Anyone looking to eat healthier will come across a variety of supplements. You’ll find tablets and powders for just about anything, from fish oils to vitamins. You’ll also see endless options for protein powder. It’s a massive market for health-conscious people, but is it good for you?
As with any popular food or diet, some myths and stories have formed around protein powder. If you’d like to try it out but you’re not sure if it’s safe, it’s time to do some research.
Check out these common protein powder myths to discover if it’s actually healthy. When you know what you want from your protein and what to look for, you can use it every day to achieve optimal results.
Can Anyone Use It?
Most people would agree that everyone needs protein, especially when you’re young and still experiencing growth spurts. While kids need to get well-rounded meals and daily nutrition through whole food, it isn’t necessarily in their best interest to use protein powder in addition to their meals.
When kids have too much protein, it reduces their calcium absorption because it hurts their liver. Unless their doctor recommends otherwise, children are better off getting protein from sources like meat and eggs, which offer other nutritional benefits.
Does It Cause Kidney Damage?
Another rumor causes people to believe that protein powder causes kidney damage. Although people with existing kidney disease can cause further intestinal damage by consuming a high-protein diet, most people are fine with daily protein powder servings.
A Johns Hopkins study found that healthy people maintained normal kidney function after adding protein powder to their diet.
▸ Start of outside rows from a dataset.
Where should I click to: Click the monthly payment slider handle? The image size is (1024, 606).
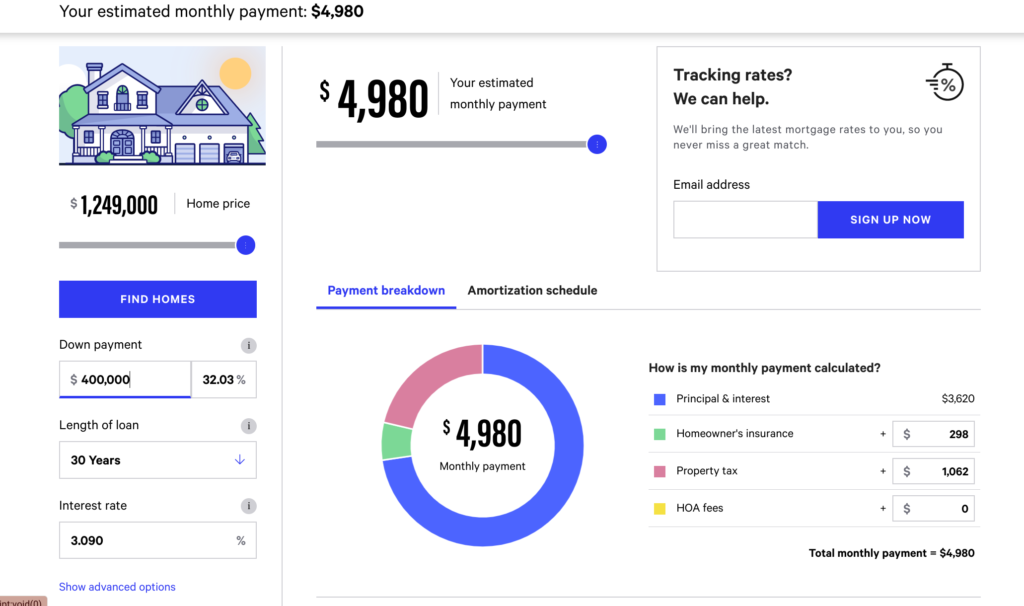[x=597, y=145]
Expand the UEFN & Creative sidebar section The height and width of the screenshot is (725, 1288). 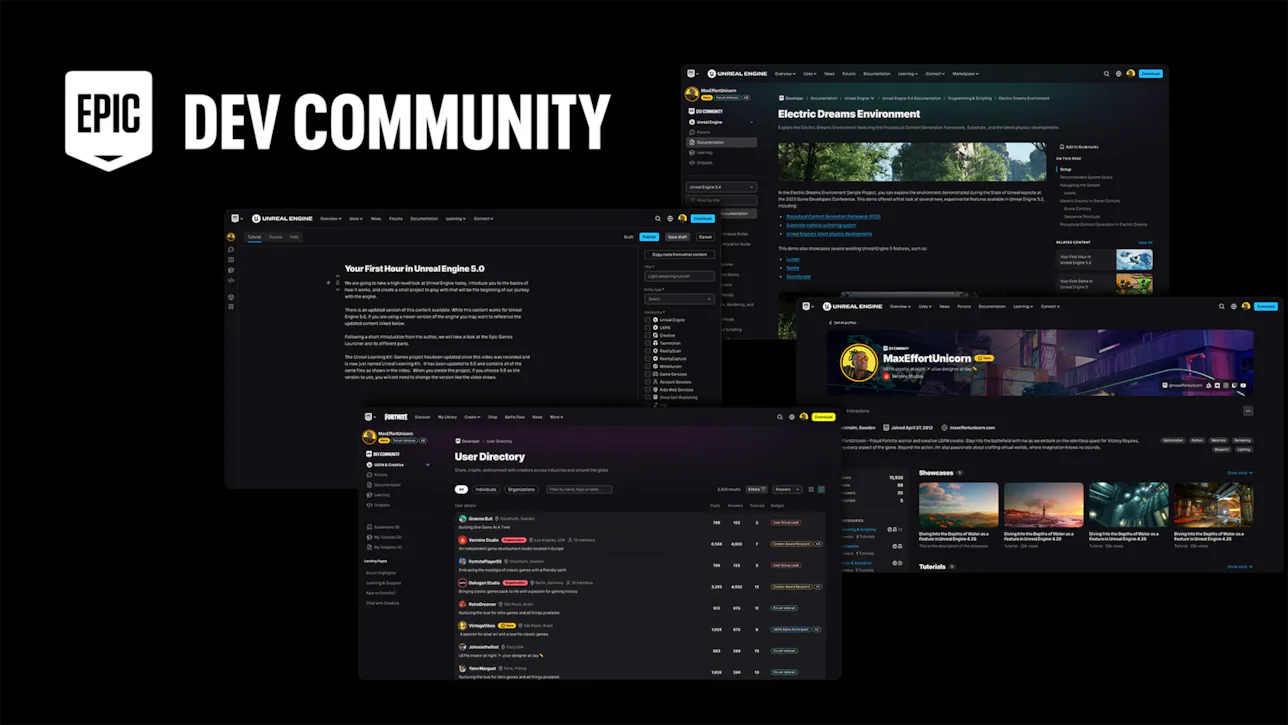[428, 464]
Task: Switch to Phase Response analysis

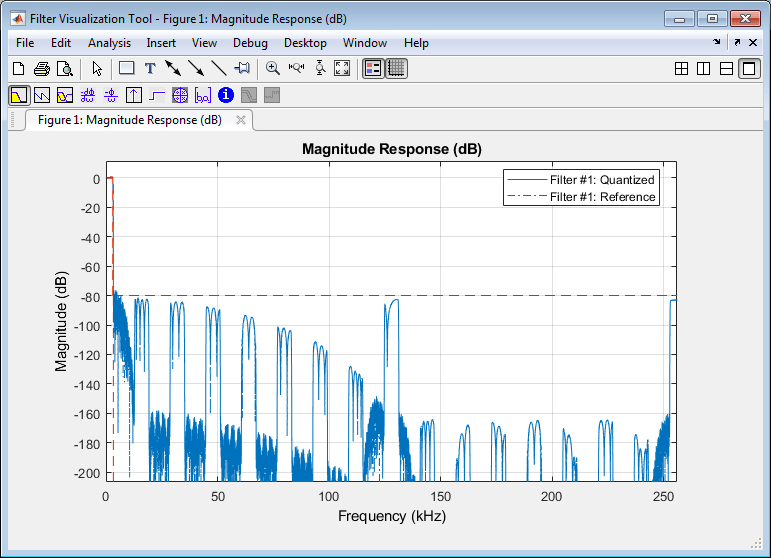Action: pos(41,96)
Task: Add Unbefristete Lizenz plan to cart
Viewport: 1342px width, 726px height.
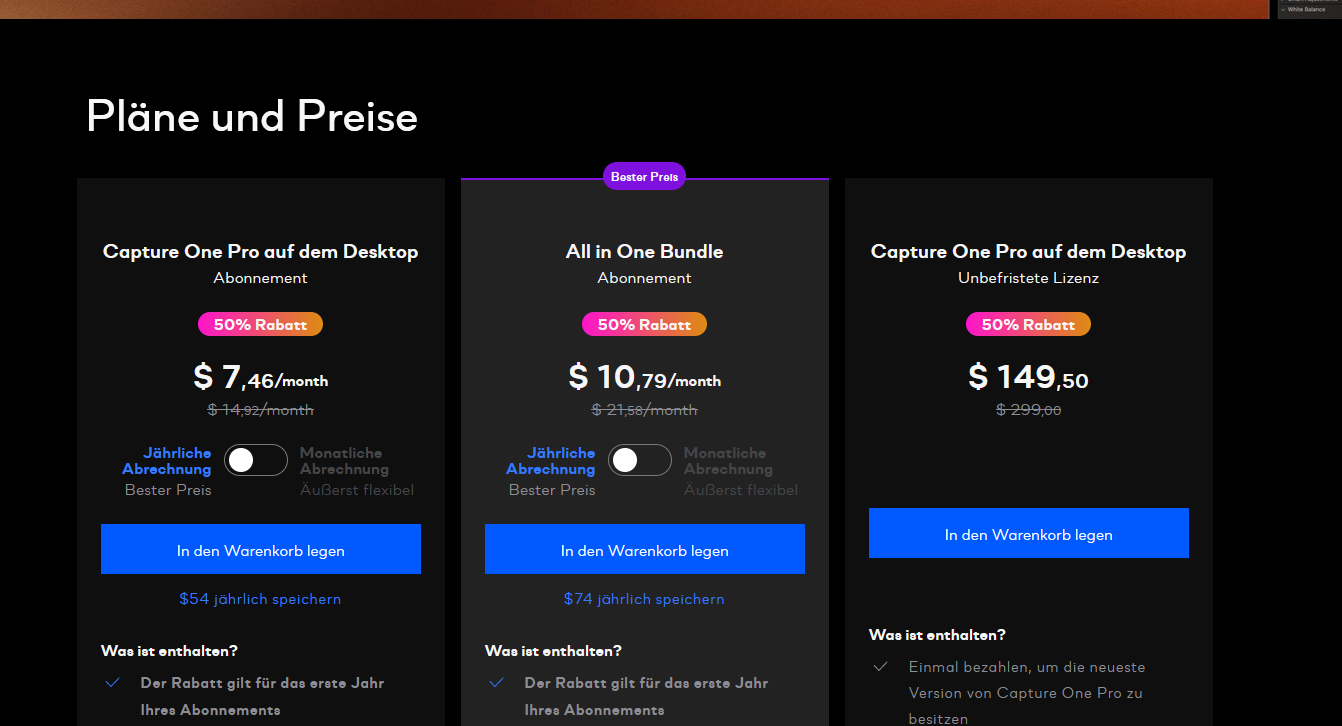Action: [1029, 534]
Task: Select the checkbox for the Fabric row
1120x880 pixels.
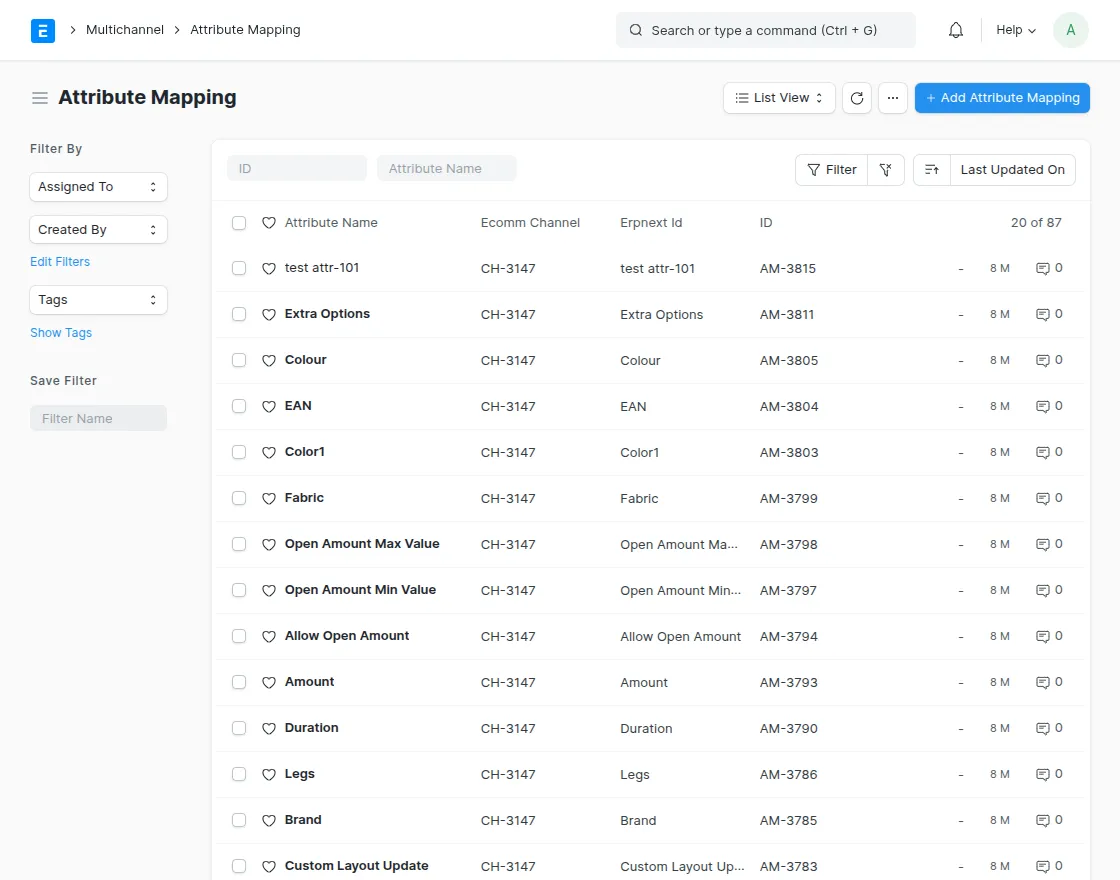Action: coord(239,498)
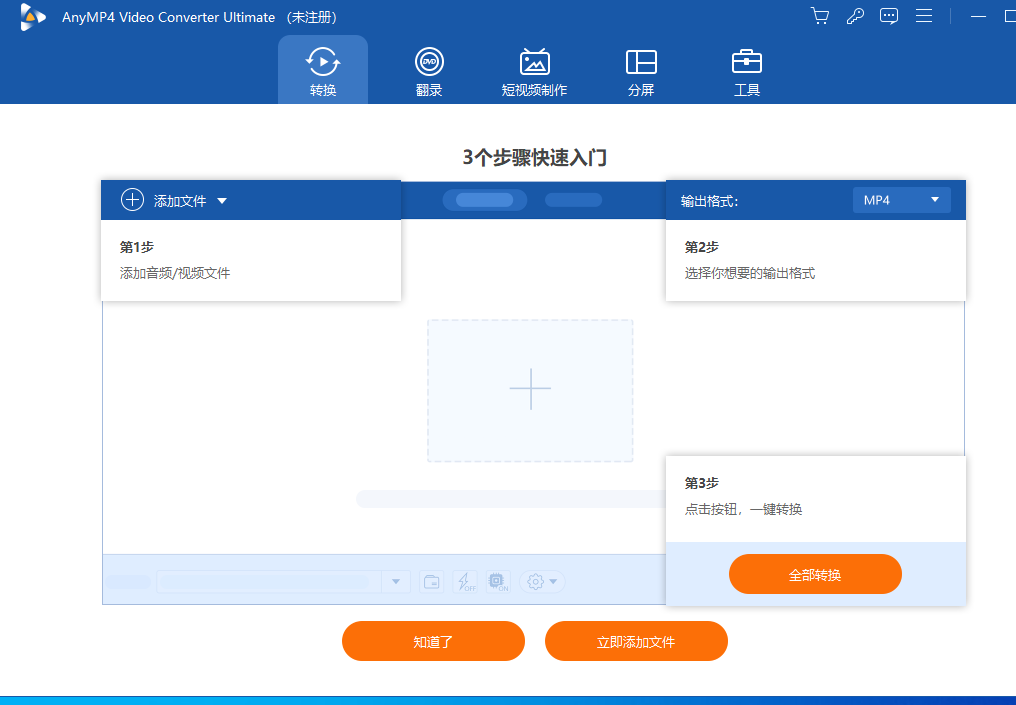Click the 立即添加文件 button
This screenshot has width=1016, height=705.
point(636,641)
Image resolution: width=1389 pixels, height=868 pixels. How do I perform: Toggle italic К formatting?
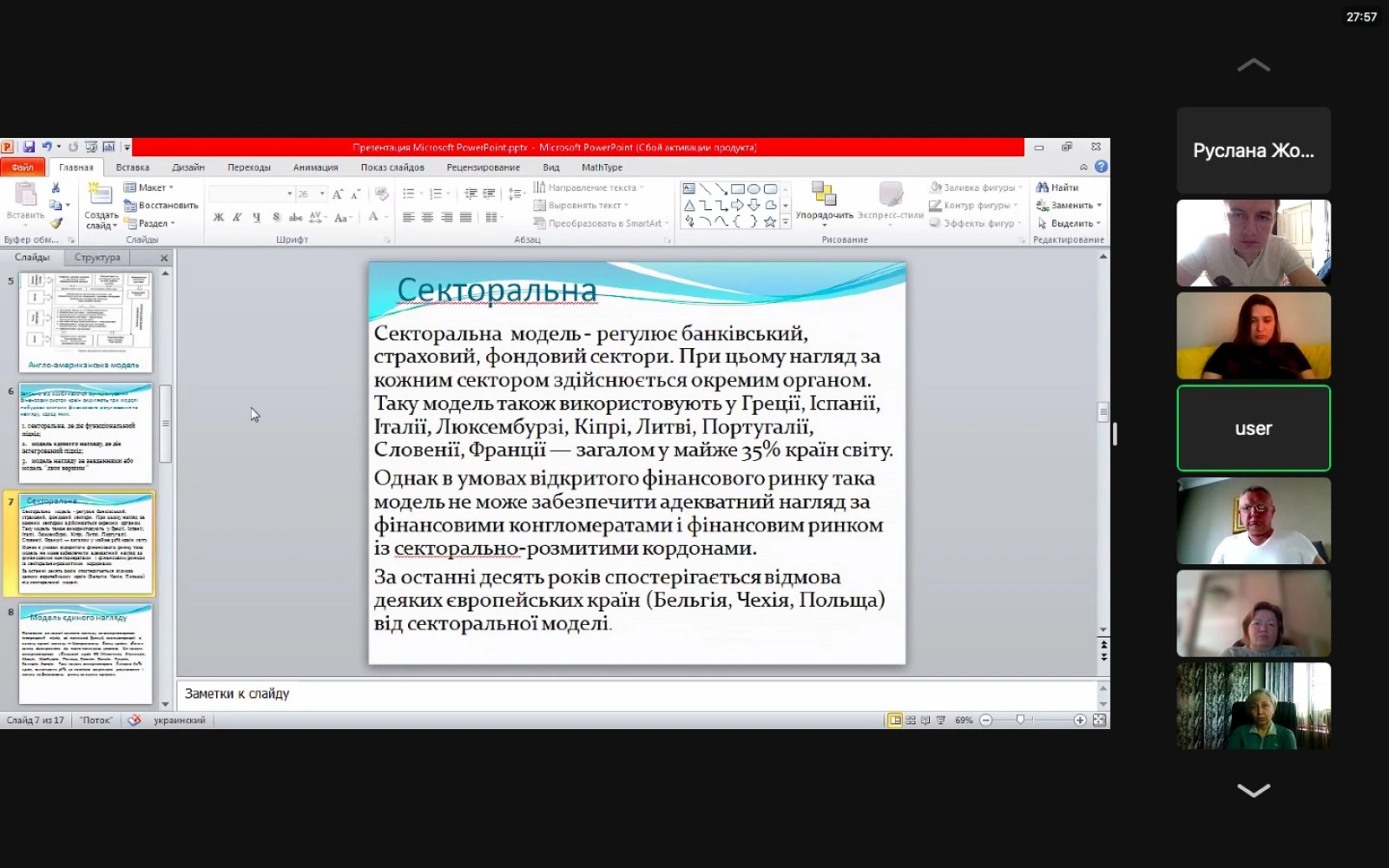[237, 218]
The myth is most likely related to the concern that kidneys work harder after blood pressure rises due to a high-protein meal, but the Johns Hopkins study confirms this is not the case.
Does It Cause Weight Gain?
Bodybuilders often use protein powder to build muscle, so many people wonder if it also causes weight gain. When paired with a diet that minimizes whole-food protein, a powdered supplement won’t cause weight gain. It only adds weight when you consume protein powder along with a high-calorie, high-protein diet.
Learn About Your Body
Now that you’ve read about the most common protein-related myths, it’s time to learn how to use it in healthy ways. The first step is to learn about your body. You should meet your body’s daily protein needs by researching the recommended grams per day.
The USDA advises that women aim for 46 grams and men consume 56 grams of protein every day. However, this will change based on your age and activity level. If you don’t go overboard with your protein intake, your body will burn through and benefit from the powdered supplement.
Time Your Protein Intake
You can also strategically time your protein intake to get the best results. After you exercise, your muscles have minor tears that would typically take a few days to mend before the muscle could function properly.
When you use protein powder after a workout, it heals those muscle tears and helps it burn through calories faster. Try to use your protein powder only after exercising or in place of a singular protein source at a meal to see real-time results.
Don’t Forget Whole Foods
Another critical factor to remember is all the nutrients that come with whole foods. When you get most of your daily protein from sources like meats, nuts and eggs, your body also absorbs minerals, vitamins and antioxidants that protein powders lack. It’s easier to make a shake, but whole food is healthier for you in the long run.
Research Your Protein Powder
Make sure to research your protein powder before you buy it. Some companies add sweeteners and calories to their blends, which could complicate your diet or lifestyle. As long as you know what you’re buying, how much to use every day and not to depend on it as your sole source of protein, you can enjoy all the health benefits that protein powder offers.